Unofficial should have the same information, but sometimes there is a discrepancy.
https://search.nixos.org/options
For any option you might need the name of.
https://nixos.org/manual/nixos/stable/options.html
For basically anything else where you just have the implementation documentation
Does it use Systemd? If so, then we need something else.
Derive something from PCLinuxOS please, but with actual anaconda kick-starts.
Uhhh, there are no alternatives to SystemD right now.
While different inits exists and they work just as well as SystemD, there is no replacement for the whole suite of programs.
See PostmarketOS, they ended up adding SystemD because it ends up being either thar or reinventing the wheel.
Imho SystemD gets a lot of hate for no reason at all. (Not saying it is perfect at all).
I miss Pardus… Yali and Kaptan were the best
I wonder how many people genuinely used Pardus for just being Pardus until the Turkish government fucked it up
I knew at least 3, including me. It was the first distro that recognized my wacom tablet and could do adjustments on it
New distros get a lot of crap, but often they are solving a need for someone.

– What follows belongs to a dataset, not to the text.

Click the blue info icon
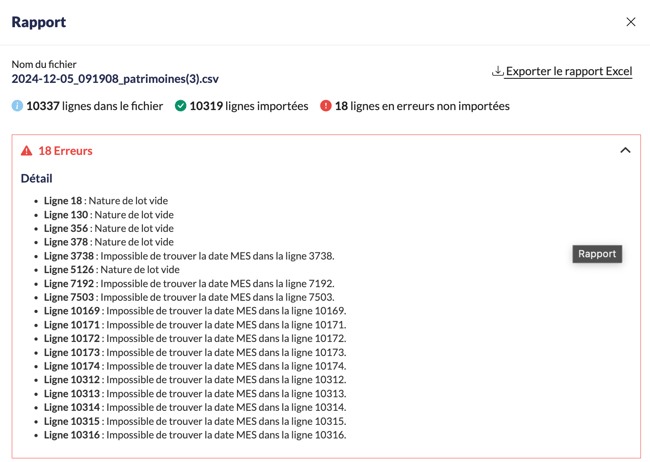 pos(17,106)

Take Windowmaker Live: ostensibly it’s just Debian + Windowmaker. I have seen comments saying why not just install WM on Debian? By asking that question, it’s clear the asker hasnt tried recently. There is a lot to configure, and there are lots of usability papercuts.

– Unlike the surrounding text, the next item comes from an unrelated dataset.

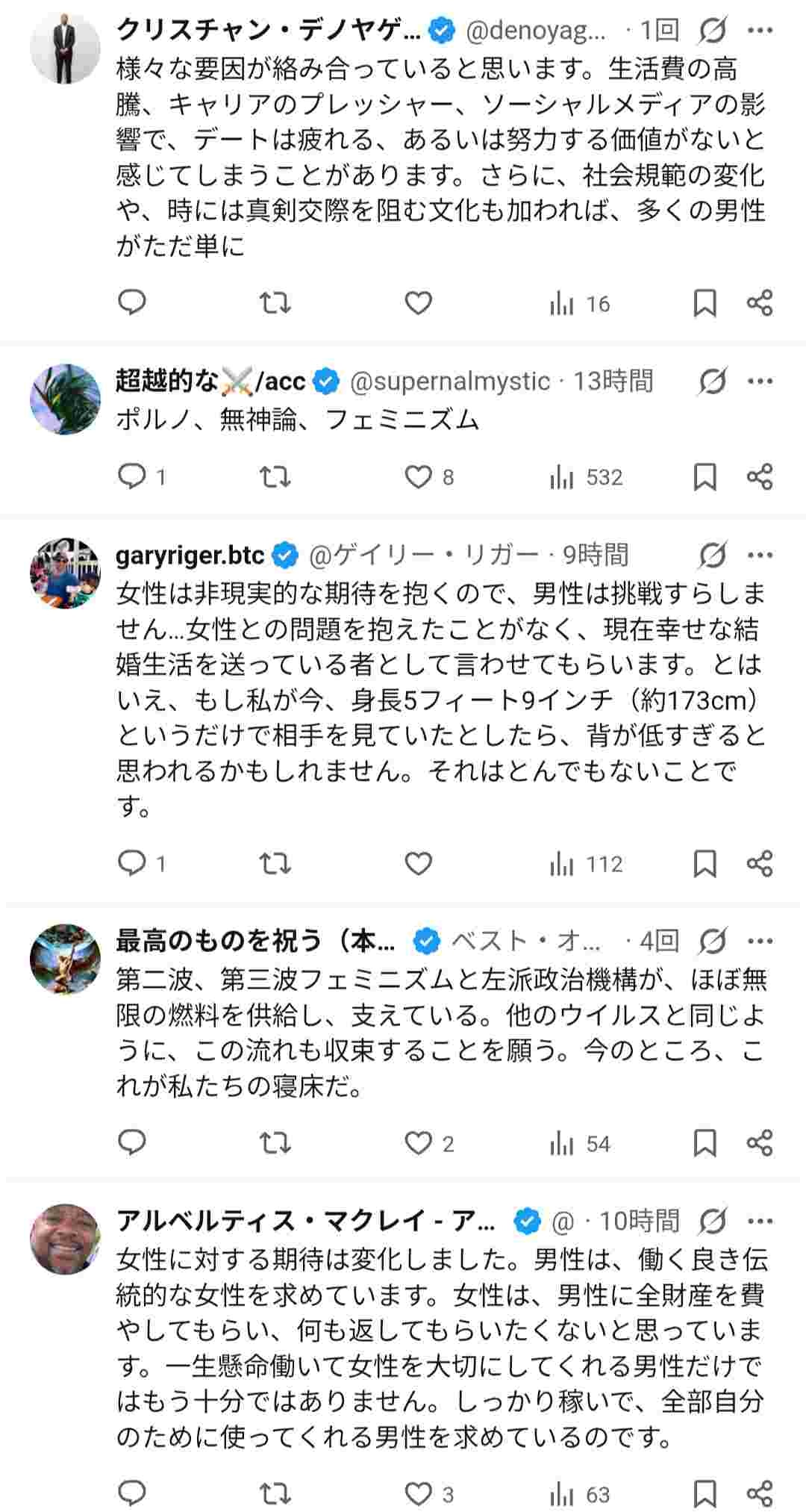Bookmark the post with 54 views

A custom distro allows someone to fix those problems for themself, and share those fixes with others. It’s not fragmentation, it’s just FOSS.

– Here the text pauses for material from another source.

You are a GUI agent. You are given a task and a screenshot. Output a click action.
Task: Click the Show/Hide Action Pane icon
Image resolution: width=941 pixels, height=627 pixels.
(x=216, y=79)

It would help more people to improve the installer for difficult-to-install software rather than creating an entire operating system around that software. Using the entire operating system as an installer is over the top
Don’t know the case for this - but there are absolutely cases where the merger is blocked for some reason, and why not just fix it yourself with a distro? It hurts nobody.
Only 5 distros exist: Debian, Ubuntu, Linux Mint, RHEL/Fedora, and built it yourself.
You listed Debian three times.
I’d say actually a bit of the opposite. Generally speaking we don’t need a new package manager or init system, and better hardware support is almost entirely a kernel concern (one might make an argument that the loose bits of key management and tpm2 tools and authentication agents could be better integrated for “Windows Hello” type function I suppose, but I doubt that’s what the meme had in mind.
Not really needing to reinvent the wheel on those, we got a variety of wheels, sometimes serving different sensibilities, sometimes any difference in capability went away long ago (rpm/dnf v. deb/apt).
The best motivation I can think of at this point is to make specialty distribution that is ‘canned’ toward a specific use case. Even then it’s probably best to be an existing distribution under the covers. I think Proxmox is a good example, it’s just Debian but installer made to just do Proxmox. You want to do automated installation? Just use Debian and then add Proxmox (the official recommendation), because they have no particular insight on automated deployment, so why not just defer to an existing facility?
The biggest conceptual change in packaging has been “waste as much disk as you like duplicating dependencies to avoid conflicting dependencies”, maybe with “use namespace and cgroup isolation to better control app interactions” and we have snap, flatpak, appimage, and nix very well covering the gamut for that concept.
For init, we have the easy to modify sysv init, or the more capable but more inscrutable systemd. I don’t see a whole lot of opportunity between those two sorts of options already.
It’s usually easier to criticize something than to go through the effort of understanding it. Posts like the OP are an example of that.
… And ironically, your post is doing the same thing here with software packaging:
The biggest conceptual change in packaging has been “waste as much disk as you like duplicating dependencies to avoid conflicting dependencies”,
Nobody is perfect, so it’s important to keep an open mind about things, especially when one don’t understand them, and especially² when one thinks they understand them as it’s always possible to be wrong (unless they don’t care about going through life as an ignorant asshole. Plenty of people thrive like that.)